Na opinião do Comitê Internacional da Cruz Vermelha, o âmbito de um futuro tratado sobre o comércio de armas deveria ser uma função de suas metas e objetivos. Do contrário, seus objetivos poderiam se debilitar desde um primeiro momento, por causa de um âmbito demasiado limitado. O ponto de partida deve ser, simplesmente, o das “armas convencionais”, tema ao que se refere a resolução 63/240 da Assembleia Geral das Nações Unidas, na qual se estabeleceu este Grupo.
A questão não deveria ser que armas convencionais deveriam se incluídas em um tratado sobre o comércio de armas, mas sim quais, se for o caso, não deveriam ser incluídas. Qualquer argumento a favor da exclusão de um determinado tipo de armas deve se basear em provas de que sua exclusão não enfraquecerá as metas e os objetivos de um tratado sobre o comércio de armas. Se os objetivos são tão amplos como os examinados aqui esta manhã, a saber, a promoção do respeito ao Direito Internacional Humanitário e aos Direitos Humanos, e a promoção da paz e da estabilidade, portanto resulta difícil identificar qualquer tipo de armas convencionais que não sejam pertinentes.

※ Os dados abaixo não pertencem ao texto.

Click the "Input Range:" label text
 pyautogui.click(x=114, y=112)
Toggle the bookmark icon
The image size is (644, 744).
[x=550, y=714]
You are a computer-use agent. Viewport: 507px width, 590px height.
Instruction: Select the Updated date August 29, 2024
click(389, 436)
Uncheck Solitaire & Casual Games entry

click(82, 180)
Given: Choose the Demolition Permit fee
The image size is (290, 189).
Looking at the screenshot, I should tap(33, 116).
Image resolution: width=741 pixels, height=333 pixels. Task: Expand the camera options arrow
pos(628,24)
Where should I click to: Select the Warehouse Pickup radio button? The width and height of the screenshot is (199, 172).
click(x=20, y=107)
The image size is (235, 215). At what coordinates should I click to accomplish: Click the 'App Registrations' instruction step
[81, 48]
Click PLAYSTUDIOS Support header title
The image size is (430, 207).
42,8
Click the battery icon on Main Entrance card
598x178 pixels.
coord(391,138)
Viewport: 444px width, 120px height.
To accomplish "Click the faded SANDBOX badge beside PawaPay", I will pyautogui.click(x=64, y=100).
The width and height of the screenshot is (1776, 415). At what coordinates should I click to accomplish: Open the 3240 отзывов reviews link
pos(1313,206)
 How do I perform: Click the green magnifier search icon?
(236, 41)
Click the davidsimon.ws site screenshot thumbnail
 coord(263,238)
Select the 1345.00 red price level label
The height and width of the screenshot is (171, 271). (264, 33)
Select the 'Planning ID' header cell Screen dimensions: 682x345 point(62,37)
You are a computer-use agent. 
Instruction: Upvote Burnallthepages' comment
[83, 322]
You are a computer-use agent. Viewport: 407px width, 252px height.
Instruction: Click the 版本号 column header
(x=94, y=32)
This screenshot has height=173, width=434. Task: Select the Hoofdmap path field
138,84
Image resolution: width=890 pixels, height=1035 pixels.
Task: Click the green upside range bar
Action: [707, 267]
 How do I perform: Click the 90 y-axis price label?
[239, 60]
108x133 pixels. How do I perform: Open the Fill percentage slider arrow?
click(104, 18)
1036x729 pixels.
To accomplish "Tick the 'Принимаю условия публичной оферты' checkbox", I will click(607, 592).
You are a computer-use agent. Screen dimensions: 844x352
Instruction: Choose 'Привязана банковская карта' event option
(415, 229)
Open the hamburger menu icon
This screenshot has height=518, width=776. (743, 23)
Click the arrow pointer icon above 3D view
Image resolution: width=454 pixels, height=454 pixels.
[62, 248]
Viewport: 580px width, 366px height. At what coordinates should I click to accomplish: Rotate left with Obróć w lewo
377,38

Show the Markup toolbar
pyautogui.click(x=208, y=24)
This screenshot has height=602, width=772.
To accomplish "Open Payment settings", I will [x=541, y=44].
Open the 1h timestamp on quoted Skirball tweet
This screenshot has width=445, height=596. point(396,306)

A opinião do CICV é que todas as armas convencionais e munições deveriam estar incluídas no âmbito de um Tratado sobre o Comércio de Armas.
Senhor Presidente, a ênfase que alguns setores põem unicamente nas sete categorias de armas as quais se refere no Registro de Armas Convencionais das Nações Unidas nos preocupa, ademais das armas pequenas e ligeiras. Esses parâmetros excluiriam muitos tipos de armas convencionais. As sete categorias que figuram no registro, por exemplo, só englobam certos sistemas principais de armas convencionais. Essas categorias foram identificadas e definidas inicialmente no contexto do Tratado sobre Forças Armadas Convencionais na Europa, cujo propósito é alcançar a estabilidade e a segurança dos Estados na Europa. Essa é uma finalidade muito distinta, e definida de maneira muito mais limitada, que a que deve ter um tratado sobre o comércio de armas. Desta forma, a limitação do âmbito de um tratado sobre o comércio de armas enfraqueceria sua finalidade e eficácia.
Por último, gostaríamos de lembrar, como declaramos em março, que o CICV considera que o âmbito de um tratado sobre o comércio de armas deve incluir todas as transferências de armas convencionais, tal como são definidas nos instrumentos internacionais existentes, assim como as atividades de intermediação.